_TRECHO DO DOCUMENTO_
———
Figueira Grande



Uma árvore marcou minha vida

Morro do Querosene Itaquera

A Vila Corberi onde nasci e fui criado ou como dizem alguns mal criado, ficou conhecida como Morro do Querosene, por ter sido o último reduto onde a rede elétrica fora instalada, e na falta de luz elétrica a iluminação era obtida através de lampiões de querosene.
Bem ali no topo do morro ficava, ou melhor, fica até hoje o campo do Falcão o meu time do coração, onde iniciei as primeiras peladas (de futebol) aos sete anos de idade. Na parte debaixo do campo havia uma pequena chácara que diziam pertencer a um tal de seu Tatu. Esta propriedade fazia divisa com nosso terreno, também bastante grande, quase uma chácara.
Ali morava ela, a árvore, uma figueira secular gigantesca, cujo tronco principal, que se dividia em dois logo após o início de sua formação, requeria quatro homens de mãos dada para abraçá-lo. Sua copa cobria praticamente um quarto da chácara, produzindo uma das maiores e melhores sombras de que eu já pude desfrutar.
Na figueira grande, como era conhecida, pois havia a figueirinha lá na rua Tomazzo Ferrara ao lado do campo do time do mesmo nome o Figueirinha Futebol Clube, passei grande parte de minha vida. Ali era o meu ponto elevado de observação, pois de um de seus galhos mais altos podia ver toda a movimentação no morro, quem subia, quem descia, assistia ao jogo no campo do Falcão e também até do campo do Democrático que ficava lá no brejão perto da Estrada de Itaquera. Ali eu competia com meus amigos João Turco o Cutrucão e o Giba quem era melhor escalador de árvore subindo até o galho mais elevado e retornando ao chão em menor tempo. Nela eu me escondia e me protegia contra as surras de minha mãe.
———
_OBJETIVO A_
Liste todas as linhas das entradas em que aparece a palavra "thumbnail", levando em conta a distinção entre maiúsculas e minúsculas.
O trecho e as entradas provêm de fontes distintas.

_DADOS FORNECIDOS_
———
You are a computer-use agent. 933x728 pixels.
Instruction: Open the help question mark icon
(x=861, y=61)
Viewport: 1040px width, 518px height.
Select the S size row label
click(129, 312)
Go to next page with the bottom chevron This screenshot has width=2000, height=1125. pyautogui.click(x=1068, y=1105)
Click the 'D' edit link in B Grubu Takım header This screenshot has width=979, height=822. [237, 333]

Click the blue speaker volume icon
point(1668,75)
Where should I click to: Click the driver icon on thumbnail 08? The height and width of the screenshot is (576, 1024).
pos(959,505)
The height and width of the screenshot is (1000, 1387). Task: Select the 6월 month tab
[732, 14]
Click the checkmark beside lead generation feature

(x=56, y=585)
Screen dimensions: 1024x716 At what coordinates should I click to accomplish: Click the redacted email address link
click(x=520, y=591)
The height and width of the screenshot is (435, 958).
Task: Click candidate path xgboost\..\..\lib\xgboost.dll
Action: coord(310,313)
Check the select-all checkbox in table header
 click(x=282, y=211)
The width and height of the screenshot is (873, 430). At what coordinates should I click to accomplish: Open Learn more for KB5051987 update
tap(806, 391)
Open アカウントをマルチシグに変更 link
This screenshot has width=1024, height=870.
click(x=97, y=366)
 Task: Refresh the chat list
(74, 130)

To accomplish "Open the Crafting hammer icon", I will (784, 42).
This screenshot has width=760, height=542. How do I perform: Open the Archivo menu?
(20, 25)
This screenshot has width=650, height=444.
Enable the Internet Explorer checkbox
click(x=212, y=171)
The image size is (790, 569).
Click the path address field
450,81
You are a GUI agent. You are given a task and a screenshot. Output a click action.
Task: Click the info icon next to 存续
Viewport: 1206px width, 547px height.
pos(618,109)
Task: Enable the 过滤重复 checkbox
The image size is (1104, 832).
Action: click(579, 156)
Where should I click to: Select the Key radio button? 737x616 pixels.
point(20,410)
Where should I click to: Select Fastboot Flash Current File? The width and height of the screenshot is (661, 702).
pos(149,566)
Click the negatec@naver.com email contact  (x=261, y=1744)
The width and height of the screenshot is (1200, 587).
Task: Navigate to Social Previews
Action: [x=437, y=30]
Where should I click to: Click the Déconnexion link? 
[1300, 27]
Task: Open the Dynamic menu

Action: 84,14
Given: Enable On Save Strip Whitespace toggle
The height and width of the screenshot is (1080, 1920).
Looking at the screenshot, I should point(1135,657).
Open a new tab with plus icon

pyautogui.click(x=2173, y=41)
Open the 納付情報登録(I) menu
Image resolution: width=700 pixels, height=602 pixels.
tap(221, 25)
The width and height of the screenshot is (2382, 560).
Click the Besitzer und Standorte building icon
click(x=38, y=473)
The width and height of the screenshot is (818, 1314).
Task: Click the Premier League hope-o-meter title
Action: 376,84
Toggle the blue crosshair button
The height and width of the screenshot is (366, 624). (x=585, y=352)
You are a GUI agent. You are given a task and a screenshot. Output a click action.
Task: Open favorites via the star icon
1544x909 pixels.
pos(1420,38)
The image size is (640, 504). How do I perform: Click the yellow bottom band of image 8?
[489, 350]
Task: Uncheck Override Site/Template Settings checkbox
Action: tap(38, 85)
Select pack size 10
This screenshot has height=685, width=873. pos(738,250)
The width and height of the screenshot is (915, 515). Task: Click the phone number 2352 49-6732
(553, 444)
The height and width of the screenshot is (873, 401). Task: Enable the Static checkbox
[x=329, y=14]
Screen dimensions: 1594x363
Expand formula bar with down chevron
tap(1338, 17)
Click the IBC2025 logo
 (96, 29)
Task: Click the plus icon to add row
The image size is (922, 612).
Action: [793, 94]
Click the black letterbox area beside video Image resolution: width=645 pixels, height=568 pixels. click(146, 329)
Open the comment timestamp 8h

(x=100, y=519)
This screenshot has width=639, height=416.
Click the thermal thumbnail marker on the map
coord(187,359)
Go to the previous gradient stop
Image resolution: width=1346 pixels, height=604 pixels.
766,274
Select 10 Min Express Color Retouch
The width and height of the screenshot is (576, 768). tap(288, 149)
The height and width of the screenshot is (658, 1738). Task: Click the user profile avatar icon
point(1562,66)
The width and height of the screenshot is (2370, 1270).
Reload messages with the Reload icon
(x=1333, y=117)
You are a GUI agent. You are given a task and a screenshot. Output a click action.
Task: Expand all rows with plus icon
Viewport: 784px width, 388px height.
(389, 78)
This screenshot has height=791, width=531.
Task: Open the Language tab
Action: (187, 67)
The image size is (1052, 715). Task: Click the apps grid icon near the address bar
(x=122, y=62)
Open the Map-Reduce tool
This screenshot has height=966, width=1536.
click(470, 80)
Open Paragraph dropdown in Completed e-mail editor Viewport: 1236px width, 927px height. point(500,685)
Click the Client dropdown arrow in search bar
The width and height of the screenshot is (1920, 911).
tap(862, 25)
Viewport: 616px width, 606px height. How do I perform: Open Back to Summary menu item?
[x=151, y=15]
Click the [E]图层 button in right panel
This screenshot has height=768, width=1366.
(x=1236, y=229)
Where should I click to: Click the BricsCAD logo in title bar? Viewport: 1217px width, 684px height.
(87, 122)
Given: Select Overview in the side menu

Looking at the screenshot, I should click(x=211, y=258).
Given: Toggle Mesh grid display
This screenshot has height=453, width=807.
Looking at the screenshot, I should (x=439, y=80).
———
_OBJETIVO B_
Reproduza, sem alterações, a passagem do relato sobre a figueira que começa em "Bem ali no topo" e segue até "já pude desfrutar.".

_RESPOSTA A_
Where should I click to: Click the driver icon on thumbnail 08? The height and width of the screenshot is (576, 1024).
Click the thermal thumbnail marker on the map

_RESPOSTA B_
Bem ali no topo do morro ficava, ou melhor, fica até hoje o campo do Falcão o meu time do coração, onde iniciei as primeiras peladas (de futebol) aos sete anos de idade. Na parte debaixo do campo havia uma pequena chácara que diziam pertencer a um tal de seu Tatu. Esta propriedade fazia divisa com nosso terreno, também bastante grande, quase uma chácara.
Ali morava ela, a árvore, uma figueira secular gigantesca, cujo tronco principal, que se dividia em dois logo após o início de sua formação, requeria quatro homens de mãos dada para abraçá-lo. Sua copa cobria praticamente um quarto da chácara, produzindo uma das maiores e melhores sombras de que eu já pude desfrutar.